In the third model, we evaluated the device for the rapid noninvasive transcuticle analysis of individual malaria-infected (oocyst-positive) Anopheles mosquitoes. Ten acoustic traces were obtained for each mosquito (7 in each group) by scanning the body across the probe under the same laser pulse fluence as described for the human studies. The negative control group (fed with uninfected human blood, no oocysts) returned acoustic traces similar to those for hemozoin- and malaria parasite–negative human blood (Figure 2, panel G, black line). In the malaria-infected mosquitoes, the trace shape and amplitude (Figure 2, panel G, red line) were similar to those obtained for hemozoin- and malaria parasite–positive traces. The histogram of malaria-infected mosquitoes significantly shifted to the right, compared with the negative control group (Figure 2, panel H). Finally, the positive control group of mosquitoes fed with the blood mixed with hemozoin (60 μg/mL) also showed traces of a high amplitude (Figure 2, panel H, green bars). This experiment demonstrated the feasibility of the rapid noninvasive detection of individual oocyst-carrying mosquitoes. We propose that vapor nanobubbles can be generated around residual hemozoin in developing oocysts or similar dense forms of heme formed by the malaria parasites at this stage (,).
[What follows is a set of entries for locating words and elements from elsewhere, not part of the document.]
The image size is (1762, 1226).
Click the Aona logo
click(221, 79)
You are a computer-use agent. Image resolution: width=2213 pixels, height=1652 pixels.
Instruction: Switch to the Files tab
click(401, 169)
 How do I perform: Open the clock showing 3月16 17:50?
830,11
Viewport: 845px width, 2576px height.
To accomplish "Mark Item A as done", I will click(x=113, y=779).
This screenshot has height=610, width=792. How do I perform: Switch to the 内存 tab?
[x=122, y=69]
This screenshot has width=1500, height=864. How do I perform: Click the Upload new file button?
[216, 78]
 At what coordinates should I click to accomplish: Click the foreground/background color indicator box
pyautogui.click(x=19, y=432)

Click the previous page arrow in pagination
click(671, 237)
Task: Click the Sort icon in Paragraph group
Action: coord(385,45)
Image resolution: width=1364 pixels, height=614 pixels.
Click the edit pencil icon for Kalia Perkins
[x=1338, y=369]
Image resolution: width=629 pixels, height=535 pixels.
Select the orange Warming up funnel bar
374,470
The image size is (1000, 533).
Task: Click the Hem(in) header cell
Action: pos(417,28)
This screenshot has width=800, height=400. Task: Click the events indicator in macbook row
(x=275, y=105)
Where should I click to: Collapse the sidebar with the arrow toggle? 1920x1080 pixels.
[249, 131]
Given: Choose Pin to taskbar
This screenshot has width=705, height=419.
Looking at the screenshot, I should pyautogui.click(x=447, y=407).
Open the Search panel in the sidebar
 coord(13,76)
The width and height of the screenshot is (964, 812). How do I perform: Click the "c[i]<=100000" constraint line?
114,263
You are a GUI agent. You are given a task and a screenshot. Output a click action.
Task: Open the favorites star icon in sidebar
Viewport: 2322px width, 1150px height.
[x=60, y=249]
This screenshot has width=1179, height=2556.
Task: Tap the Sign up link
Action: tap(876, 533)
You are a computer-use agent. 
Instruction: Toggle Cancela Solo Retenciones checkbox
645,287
These results provide a proof-of-principle for the H-VNB technology as a unique noninvasive transdermal diagnostic tool for malarial infection in humans and mosquitoes. The next step is to optimize the prototype with a malaria-specific laser operating at 672 nm for a better sensitivity (). Such prototype will be evaluated in large-scale studies in humans in clinical and field settings in malaria-endemic countries. Although the estimated cost of a battery-powered device (size of a shoebox) is US $15,000, a single unit will be able to test ≈200,000 persons each year without any additional cost (e.g., specialized staff, facilities, and diagnostic reagents); thus, the cost of the individual test may be well below that of a rapid diagnostic test. The device may be able to diagnose asymptomatic and low-density infections, undetectable by microscopy and rapid diagnostic tests and could be deployed for mass screening and treatment or at border control points (a major advantage would be the speed at which results will be available). The presence of hemozoin in all blood stages and types of malaria parasites (,) ensures the broad and universal application of our method, even without differentiation of the malaria species. The rapid and simple detection of malaria-infected mosquitoes could provide an easy tool to estimate the transmission intensity, contributing to the efforts of malaria transmission reduction and local elimination.